Para encontrar esos centros, los investigadores utilizaron la tecnología lidar, que utiliza láseres proyectados desde un pequeño avión para ver a través de la espesa vegetación hasta las formas de relieve y las estructuras que se encuentran debajo. Debido a que el lidar se puede utilizar incluso en el terreno de la selva más peligroso e impenetrable, dice Rosenswig, la tecnología está "explotando" entre los arqueólogos, en Mesoamérica y más allá. Ahora están recolectando resmas de datos sin poner un pie en un sitio.

El volcán Tajumulco ayudó a dar a los ciudadanos de Izapa su identidad cultural unificada. Raúl Arias / CC POR 2.0

Pero esos datos por sí solos no explican precisamente qué es realmente un montículo bajo el dosel de la jungla.
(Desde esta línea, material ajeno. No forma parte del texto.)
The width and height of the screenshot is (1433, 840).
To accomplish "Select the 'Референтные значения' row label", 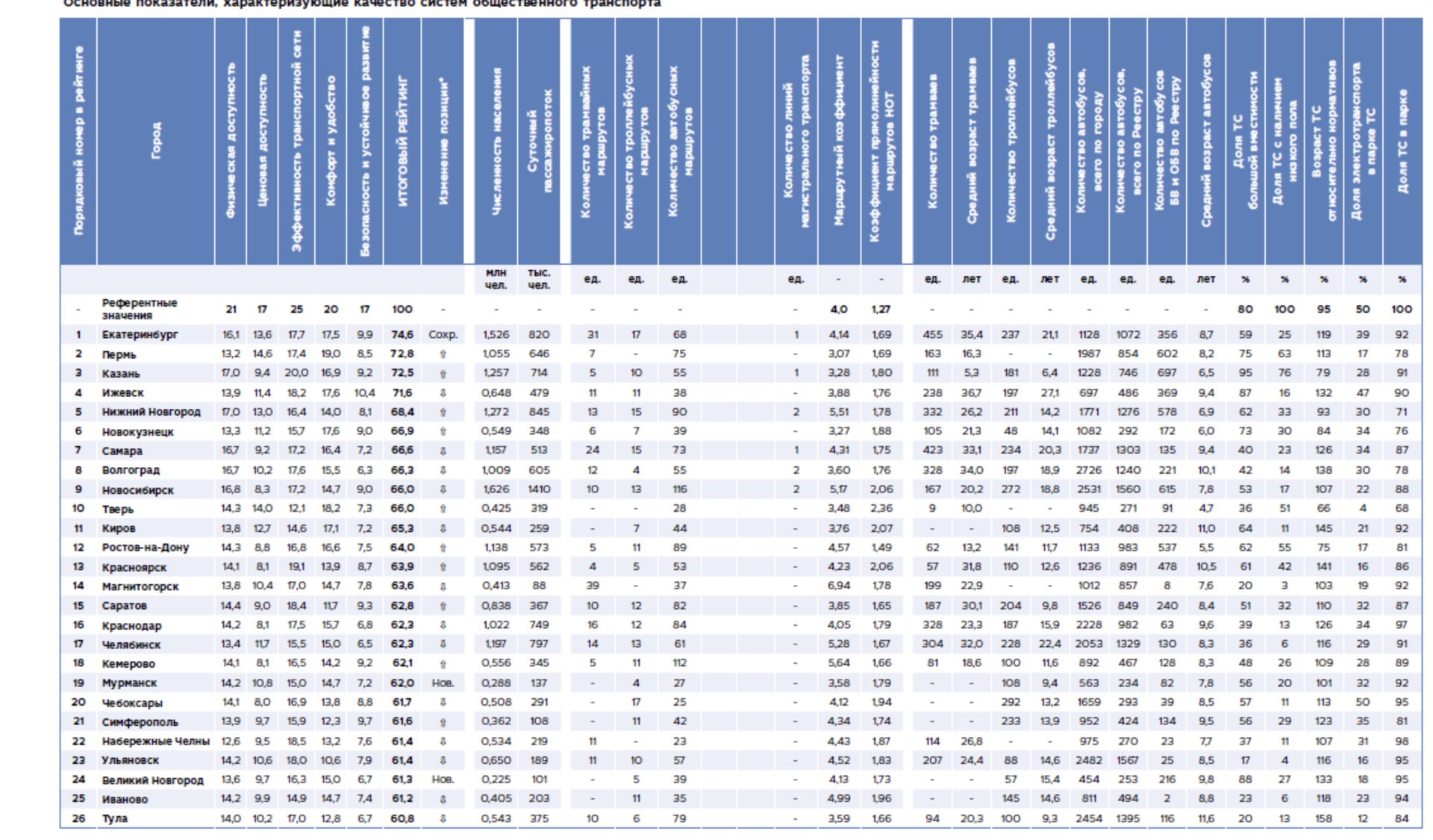I will coord(140,309).
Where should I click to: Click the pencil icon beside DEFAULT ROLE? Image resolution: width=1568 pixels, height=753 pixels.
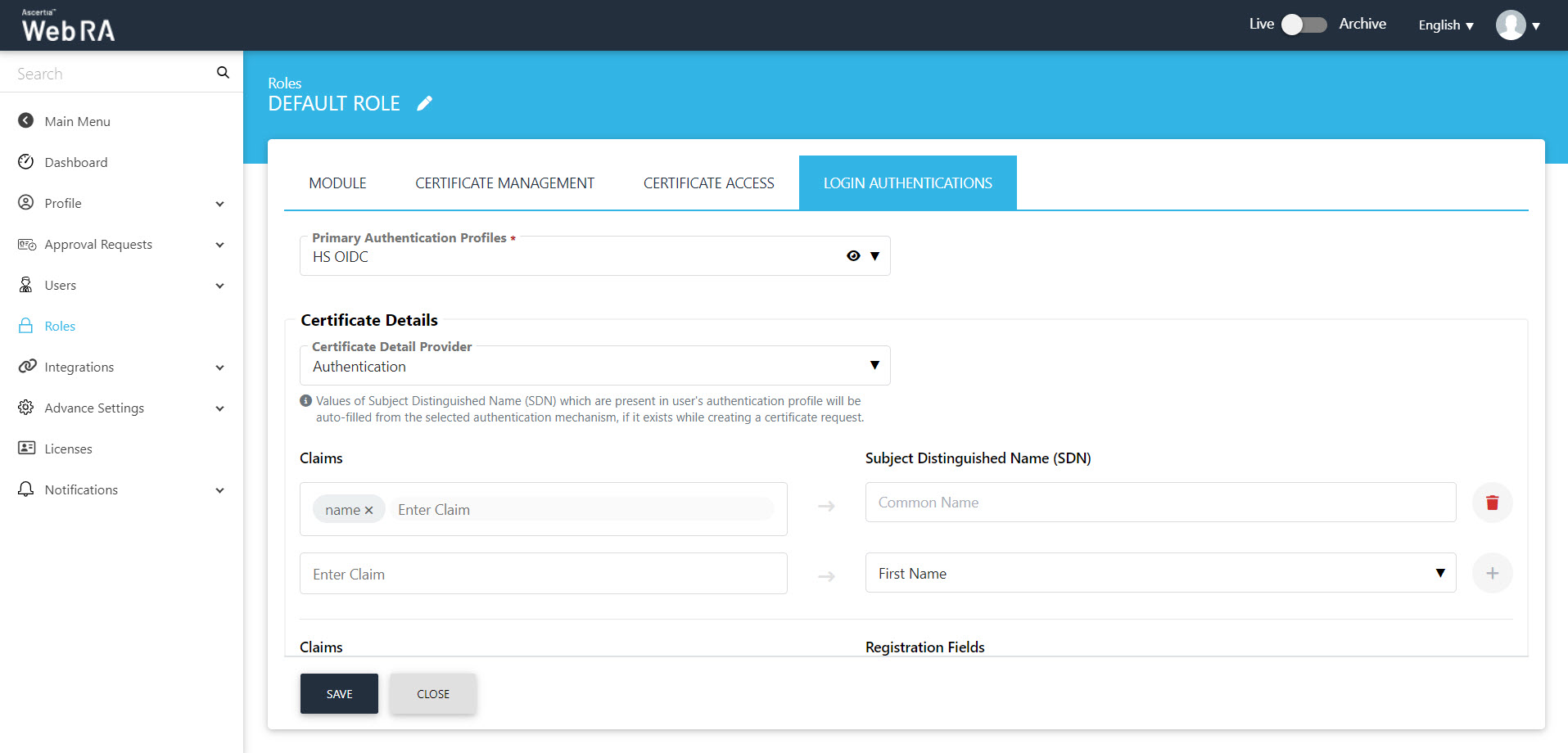424,104
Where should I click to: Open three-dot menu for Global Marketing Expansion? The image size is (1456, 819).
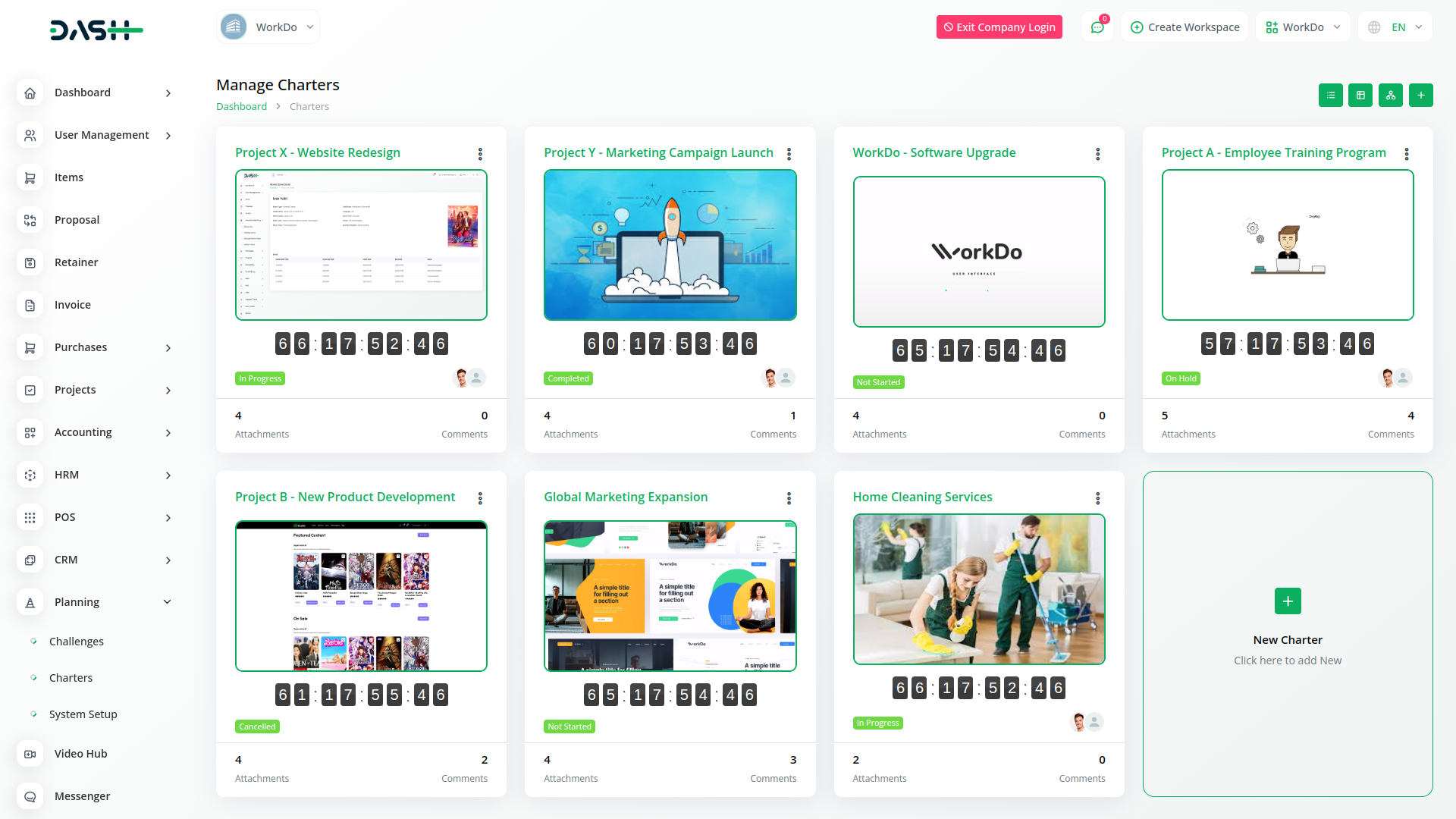click(789, 498)
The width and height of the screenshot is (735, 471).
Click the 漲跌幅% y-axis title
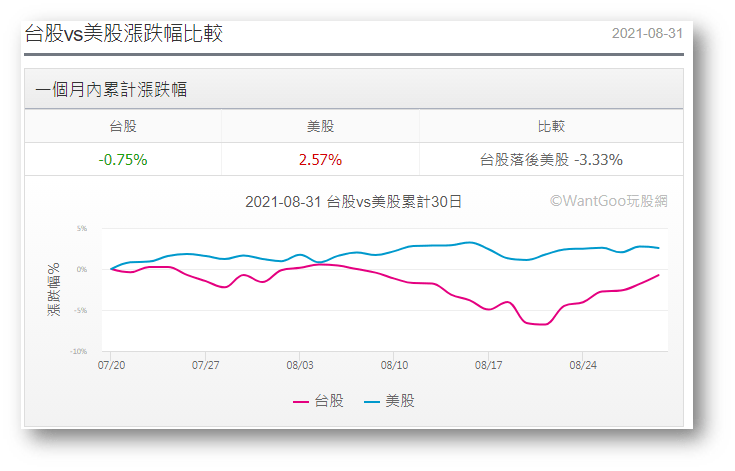click(54, 290)
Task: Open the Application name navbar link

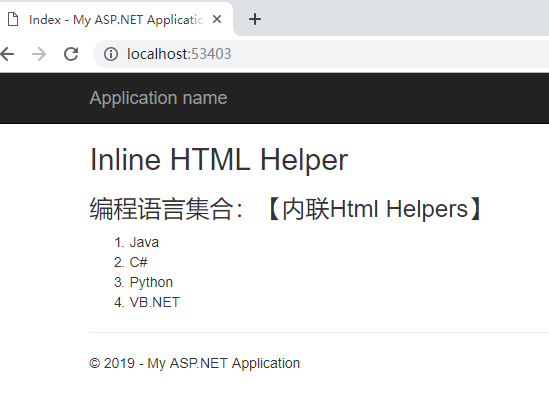Action: 158,98
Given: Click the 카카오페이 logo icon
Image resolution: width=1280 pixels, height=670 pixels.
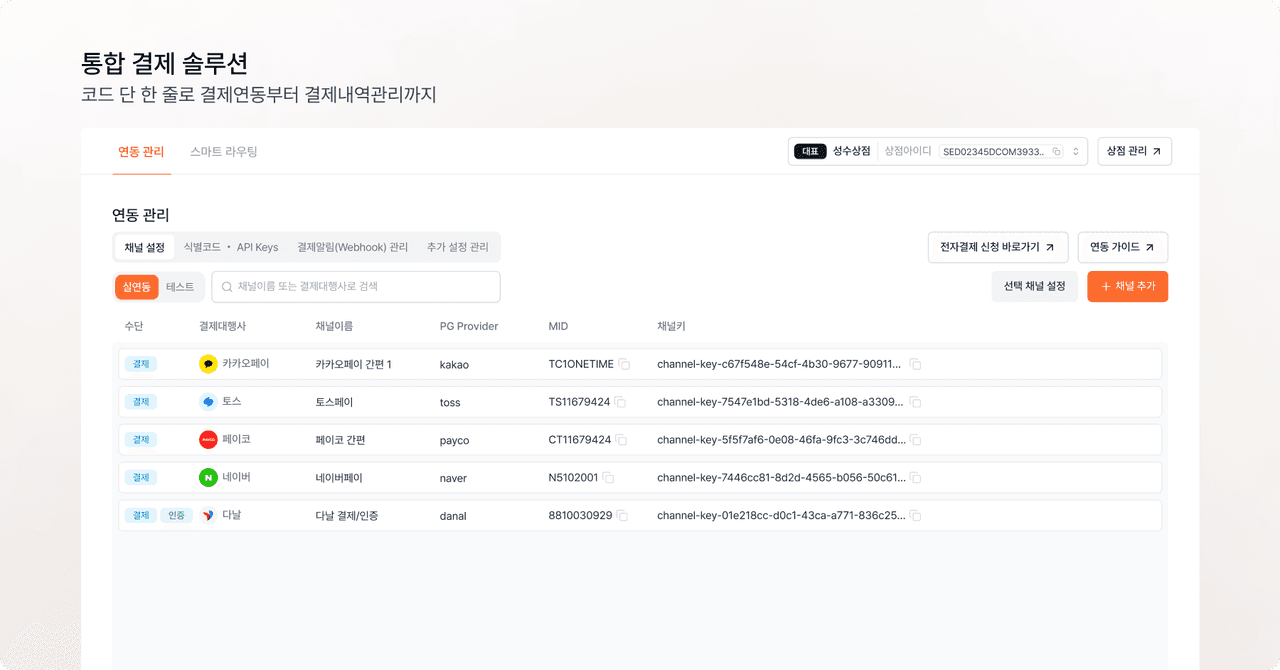Looking at the screenshot, I should [x=208, y=364].
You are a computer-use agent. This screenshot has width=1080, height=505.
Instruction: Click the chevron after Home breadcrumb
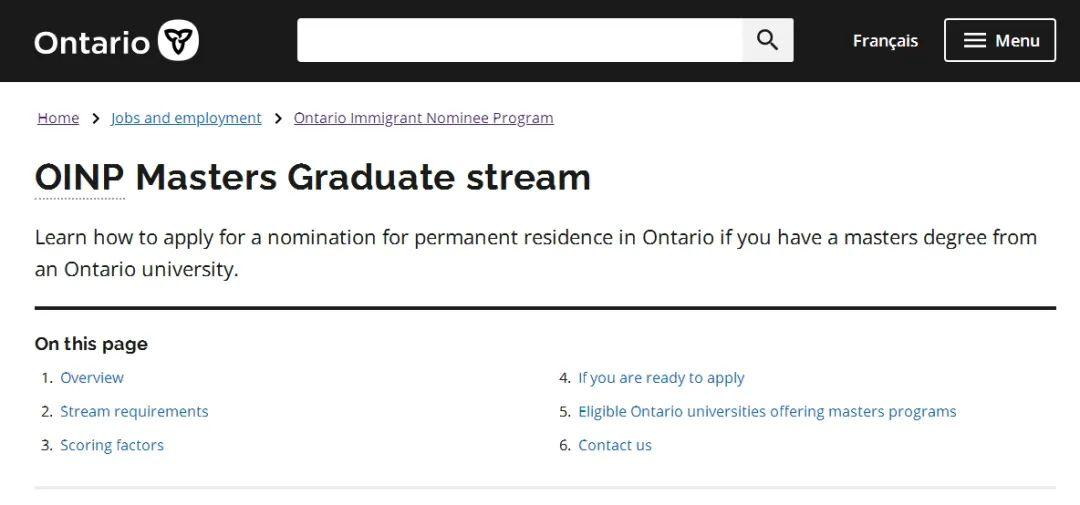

Rosenswig dice que el equipo pasó meses visitando todos y cada uno de los montículos que sus lidar habían documentado, y dataron fragmentos de cerámica encontrados en los sitios para determinar si los asentamientos estaban ocupados al mismo tiempo que la capital. Lo que encontraron fueron alrededor de 40 sitios, y vieron que cada uno estaba dispuesto como la ciudad de Izapa. Juntos, forman lo que los investigadores llaman el "patrón de Izapa".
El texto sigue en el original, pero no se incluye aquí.